══ Input for this task ══

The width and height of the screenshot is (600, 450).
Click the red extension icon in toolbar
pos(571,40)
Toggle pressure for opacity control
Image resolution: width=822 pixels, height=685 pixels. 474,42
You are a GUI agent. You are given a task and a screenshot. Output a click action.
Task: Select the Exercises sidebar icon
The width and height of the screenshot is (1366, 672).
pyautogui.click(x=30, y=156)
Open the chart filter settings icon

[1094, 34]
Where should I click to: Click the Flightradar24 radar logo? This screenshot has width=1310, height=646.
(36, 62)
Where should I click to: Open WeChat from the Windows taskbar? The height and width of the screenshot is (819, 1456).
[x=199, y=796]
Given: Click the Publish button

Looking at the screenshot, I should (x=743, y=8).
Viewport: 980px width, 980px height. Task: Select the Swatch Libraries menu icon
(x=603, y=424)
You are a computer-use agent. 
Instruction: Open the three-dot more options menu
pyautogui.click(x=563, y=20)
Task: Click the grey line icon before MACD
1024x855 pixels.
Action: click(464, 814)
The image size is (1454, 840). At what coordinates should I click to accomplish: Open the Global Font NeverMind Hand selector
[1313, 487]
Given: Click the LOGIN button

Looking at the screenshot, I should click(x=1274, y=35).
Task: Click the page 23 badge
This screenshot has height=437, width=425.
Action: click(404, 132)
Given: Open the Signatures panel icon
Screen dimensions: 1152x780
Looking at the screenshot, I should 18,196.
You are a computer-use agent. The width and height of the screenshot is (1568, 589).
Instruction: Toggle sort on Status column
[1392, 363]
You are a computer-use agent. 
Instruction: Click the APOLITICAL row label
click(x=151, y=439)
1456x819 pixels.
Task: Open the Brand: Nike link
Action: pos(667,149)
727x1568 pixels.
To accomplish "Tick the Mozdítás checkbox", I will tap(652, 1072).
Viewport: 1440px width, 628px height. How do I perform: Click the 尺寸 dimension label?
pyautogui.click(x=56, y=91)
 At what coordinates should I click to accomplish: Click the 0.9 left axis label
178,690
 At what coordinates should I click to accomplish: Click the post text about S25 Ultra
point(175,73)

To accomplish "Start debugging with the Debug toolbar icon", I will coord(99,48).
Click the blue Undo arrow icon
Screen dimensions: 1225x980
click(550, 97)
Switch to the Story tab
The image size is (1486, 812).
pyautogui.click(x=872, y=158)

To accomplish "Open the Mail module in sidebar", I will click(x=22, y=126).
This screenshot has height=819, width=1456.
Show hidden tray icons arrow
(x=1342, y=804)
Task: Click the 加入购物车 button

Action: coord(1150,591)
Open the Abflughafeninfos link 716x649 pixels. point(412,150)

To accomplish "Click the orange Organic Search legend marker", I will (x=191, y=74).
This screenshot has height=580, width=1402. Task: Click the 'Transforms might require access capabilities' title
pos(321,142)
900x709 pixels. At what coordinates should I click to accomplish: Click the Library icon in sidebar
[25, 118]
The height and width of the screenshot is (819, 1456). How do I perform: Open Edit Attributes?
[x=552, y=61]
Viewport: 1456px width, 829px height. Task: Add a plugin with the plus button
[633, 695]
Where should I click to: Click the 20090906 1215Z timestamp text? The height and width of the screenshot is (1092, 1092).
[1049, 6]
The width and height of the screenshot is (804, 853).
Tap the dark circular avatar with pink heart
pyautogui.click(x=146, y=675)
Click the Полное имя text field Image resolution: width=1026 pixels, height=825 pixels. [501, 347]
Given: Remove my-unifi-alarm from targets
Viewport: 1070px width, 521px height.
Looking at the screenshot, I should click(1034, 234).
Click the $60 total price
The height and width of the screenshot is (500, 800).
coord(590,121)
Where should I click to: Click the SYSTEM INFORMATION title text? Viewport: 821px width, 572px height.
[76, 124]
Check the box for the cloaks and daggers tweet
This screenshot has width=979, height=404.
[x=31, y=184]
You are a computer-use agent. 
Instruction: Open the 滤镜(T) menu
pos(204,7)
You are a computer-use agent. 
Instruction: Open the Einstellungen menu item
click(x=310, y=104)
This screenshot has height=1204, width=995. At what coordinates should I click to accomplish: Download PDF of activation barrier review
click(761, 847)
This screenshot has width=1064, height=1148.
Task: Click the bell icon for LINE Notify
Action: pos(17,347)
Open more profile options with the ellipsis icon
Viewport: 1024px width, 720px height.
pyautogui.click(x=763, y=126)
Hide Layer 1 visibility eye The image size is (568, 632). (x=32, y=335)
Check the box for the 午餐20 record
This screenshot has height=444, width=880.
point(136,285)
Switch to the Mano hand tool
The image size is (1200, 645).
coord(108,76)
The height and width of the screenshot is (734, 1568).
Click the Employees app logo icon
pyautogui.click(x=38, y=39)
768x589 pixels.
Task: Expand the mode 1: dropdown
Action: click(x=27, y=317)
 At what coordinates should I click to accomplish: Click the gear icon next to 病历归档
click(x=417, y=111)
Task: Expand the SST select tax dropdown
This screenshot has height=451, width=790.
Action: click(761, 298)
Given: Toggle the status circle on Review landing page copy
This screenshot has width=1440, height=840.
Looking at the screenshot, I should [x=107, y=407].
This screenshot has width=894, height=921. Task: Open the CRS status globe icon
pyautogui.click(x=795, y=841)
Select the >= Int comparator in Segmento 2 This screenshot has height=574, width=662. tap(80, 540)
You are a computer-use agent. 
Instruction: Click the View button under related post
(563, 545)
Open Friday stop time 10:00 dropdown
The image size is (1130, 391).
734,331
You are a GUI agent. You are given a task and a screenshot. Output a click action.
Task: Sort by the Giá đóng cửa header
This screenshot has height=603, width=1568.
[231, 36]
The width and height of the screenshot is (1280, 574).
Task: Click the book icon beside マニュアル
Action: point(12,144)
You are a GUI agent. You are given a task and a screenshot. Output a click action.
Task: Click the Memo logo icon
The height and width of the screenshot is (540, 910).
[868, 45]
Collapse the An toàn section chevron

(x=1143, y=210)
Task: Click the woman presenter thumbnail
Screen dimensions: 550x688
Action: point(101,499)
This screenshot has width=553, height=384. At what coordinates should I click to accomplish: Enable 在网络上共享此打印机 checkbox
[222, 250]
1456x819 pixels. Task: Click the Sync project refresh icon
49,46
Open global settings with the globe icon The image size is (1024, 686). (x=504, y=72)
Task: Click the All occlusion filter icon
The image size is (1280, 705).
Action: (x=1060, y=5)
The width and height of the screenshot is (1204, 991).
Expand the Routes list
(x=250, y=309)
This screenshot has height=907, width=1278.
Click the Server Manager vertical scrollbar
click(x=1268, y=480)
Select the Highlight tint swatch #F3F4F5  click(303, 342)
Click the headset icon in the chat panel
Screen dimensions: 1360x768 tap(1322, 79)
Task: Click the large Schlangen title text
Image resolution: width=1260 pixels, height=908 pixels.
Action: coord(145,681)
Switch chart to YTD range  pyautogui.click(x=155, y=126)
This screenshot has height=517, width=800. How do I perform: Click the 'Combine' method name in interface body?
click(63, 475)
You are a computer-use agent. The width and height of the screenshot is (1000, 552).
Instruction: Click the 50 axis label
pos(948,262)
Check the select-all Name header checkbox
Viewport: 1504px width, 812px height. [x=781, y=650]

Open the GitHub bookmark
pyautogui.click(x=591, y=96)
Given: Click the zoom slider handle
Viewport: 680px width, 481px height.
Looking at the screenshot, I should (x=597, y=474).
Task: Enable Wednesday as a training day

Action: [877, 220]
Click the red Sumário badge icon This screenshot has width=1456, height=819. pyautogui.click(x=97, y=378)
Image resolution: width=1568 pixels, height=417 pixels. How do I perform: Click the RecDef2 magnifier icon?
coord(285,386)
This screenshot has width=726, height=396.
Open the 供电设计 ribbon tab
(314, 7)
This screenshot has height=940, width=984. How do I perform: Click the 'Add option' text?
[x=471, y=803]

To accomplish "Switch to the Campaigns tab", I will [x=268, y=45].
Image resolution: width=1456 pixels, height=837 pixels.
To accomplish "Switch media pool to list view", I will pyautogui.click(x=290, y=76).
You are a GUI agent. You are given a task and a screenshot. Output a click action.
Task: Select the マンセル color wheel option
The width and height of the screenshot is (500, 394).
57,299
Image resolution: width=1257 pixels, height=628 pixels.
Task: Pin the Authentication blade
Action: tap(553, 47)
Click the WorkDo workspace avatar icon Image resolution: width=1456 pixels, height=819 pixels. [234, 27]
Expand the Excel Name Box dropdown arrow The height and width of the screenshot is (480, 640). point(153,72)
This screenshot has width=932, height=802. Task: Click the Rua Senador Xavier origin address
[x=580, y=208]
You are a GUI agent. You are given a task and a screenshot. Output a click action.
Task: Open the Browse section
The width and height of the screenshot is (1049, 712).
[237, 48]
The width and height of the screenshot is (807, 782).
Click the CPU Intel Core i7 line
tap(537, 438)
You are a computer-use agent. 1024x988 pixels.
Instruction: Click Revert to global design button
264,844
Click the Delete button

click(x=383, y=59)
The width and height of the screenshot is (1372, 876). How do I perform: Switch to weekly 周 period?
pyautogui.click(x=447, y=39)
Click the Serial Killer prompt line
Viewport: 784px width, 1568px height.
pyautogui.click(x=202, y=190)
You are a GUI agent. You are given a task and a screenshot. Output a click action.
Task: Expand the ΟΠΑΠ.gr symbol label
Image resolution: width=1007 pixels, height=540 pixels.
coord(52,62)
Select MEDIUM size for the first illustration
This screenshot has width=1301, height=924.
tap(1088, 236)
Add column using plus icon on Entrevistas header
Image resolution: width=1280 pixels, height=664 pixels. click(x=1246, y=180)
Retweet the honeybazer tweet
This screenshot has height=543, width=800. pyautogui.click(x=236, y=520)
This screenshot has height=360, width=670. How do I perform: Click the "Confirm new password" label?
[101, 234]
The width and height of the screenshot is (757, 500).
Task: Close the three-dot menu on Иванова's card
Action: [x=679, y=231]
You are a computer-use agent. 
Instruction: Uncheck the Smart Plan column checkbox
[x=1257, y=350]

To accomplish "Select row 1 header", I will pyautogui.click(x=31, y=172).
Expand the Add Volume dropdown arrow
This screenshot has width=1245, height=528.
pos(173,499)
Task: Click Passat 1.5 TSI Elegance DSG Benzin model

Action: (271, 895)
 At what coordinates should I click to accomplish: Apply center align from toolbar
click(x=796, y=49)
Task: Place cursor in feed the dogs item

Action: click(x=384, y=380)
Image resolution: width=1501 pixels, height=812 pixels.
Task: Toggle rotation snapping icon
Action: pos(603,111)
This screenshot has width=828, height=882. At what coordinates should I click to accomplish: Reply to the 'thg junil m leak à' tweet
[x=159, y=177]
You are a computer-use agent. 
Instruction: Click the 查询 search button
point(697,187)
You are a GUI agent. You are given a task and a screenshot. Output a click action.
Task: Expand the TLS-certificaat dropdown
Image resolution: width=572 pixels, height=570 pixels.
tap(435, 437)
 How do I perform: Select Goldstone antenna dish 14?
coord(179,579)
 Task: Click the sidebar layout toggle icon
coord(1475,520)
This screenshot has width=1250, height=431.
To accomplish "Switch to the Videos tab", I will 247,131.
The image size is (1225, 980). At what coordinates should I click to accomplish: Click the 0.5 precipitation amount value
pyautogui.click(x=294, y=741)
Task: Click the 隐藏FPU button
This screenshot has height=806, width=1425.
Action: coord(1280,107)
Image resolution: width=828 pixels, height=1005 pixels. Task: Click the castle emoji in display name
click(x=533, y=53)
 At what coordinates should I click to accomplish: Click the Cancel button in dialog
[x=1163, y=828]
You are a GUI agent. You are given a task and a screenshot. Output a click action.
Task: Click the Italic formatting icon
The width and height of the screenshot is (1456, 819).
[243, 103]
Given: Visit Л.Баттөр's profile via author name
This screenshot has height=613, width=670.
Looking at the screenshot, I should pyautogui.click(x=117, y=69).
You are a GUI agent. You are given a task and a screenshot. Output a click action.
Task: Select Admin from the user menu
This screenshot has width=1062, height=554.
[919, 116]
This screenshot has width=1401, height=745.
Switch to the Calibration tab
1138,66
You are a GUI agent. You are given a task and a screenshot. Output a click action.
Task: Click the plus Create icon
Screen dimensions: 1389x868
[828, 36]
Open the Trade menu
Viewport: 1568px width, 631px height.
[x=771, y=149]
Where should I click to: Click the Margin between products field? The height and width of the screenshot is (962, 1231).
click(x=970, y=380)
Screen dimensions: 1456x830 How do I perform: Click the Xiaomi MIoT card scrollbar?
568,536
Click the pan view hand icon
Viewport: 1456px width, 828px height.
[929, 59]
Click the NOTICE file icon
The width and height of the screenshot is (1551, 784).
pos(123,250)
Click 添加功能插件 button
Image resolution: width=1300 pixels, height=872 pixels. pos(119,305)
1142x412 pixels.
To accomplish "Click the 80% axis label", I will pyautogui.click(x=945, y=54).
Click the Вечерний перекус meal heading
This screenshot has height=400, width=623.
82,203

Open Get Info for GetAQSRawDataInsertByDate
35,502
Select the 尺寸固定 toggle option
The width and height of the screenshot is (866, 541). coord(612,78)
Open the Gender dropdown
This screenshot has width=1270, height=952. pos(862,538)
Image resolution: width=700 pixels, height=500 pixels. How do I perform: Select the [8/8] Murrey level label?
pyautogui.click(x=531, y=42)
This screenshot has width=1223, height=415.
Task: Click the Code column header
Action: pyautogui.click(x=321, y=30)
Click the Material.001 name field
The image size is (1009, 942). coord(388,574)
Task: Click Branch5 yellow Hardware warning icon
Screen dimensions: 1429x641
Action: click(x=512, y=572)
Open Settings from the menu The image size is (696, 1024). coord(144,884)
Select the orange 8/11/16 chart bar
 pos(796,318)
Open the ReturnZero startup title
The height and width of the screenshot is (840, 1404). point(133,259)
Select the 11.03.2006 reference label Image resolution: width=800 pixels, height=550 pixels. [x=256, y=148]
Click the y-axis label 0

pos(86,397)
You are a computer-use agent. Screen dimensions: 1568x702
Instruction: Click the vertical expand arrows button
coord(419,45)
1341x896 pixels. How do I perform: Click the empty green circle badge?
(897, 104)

═══

■ Do this ■
Starting with the line containing "Viewport: 1456px width, 829px" and going on through the line containing "[x=31, y=184]", put those lines of the items into a JSON list of strings, one string per line, leaving out blank lines.

■ Complete response ■
[
  "Viewport: 1456px width, 829px height. Task: Add a plugin with the plus button",
  "[633, 695]",
  "Where should I click to: Click the 20090906 1215Z timestamp text? The height and width of the screenshot is (1092, 1092).",
  "[1049, 6]",
  "The width and height of the screenshot is (804, 853).",
  "Tap the dark circular avatar with pink heart",
  "pyautogui.click(x=146, y=675)",
  "Click the Полное имя text field Image resolution: width=1026 pixels, height=825 pixels. [501, 347]",
  "Given: Remove my-unifi-alarm from targets",
  "Viewport: 1070px width, 521px height.",
  "Looking at the screenshot, I should click(1034, 234).",
  "Click the $60 total price",
  "The height and width of the screenshot is (500, 800).",
  "coord(590,121)",
  "Where should I click to: Click the SYSTEM INFORMATION title text? Viewport: 821px width, 572px height.",
  "[76, 124]",
  "Check the box for the cloaks and daggers tweet",
  "This screenshot has width=979, height=404.",
  "[x=31, y=184]"
]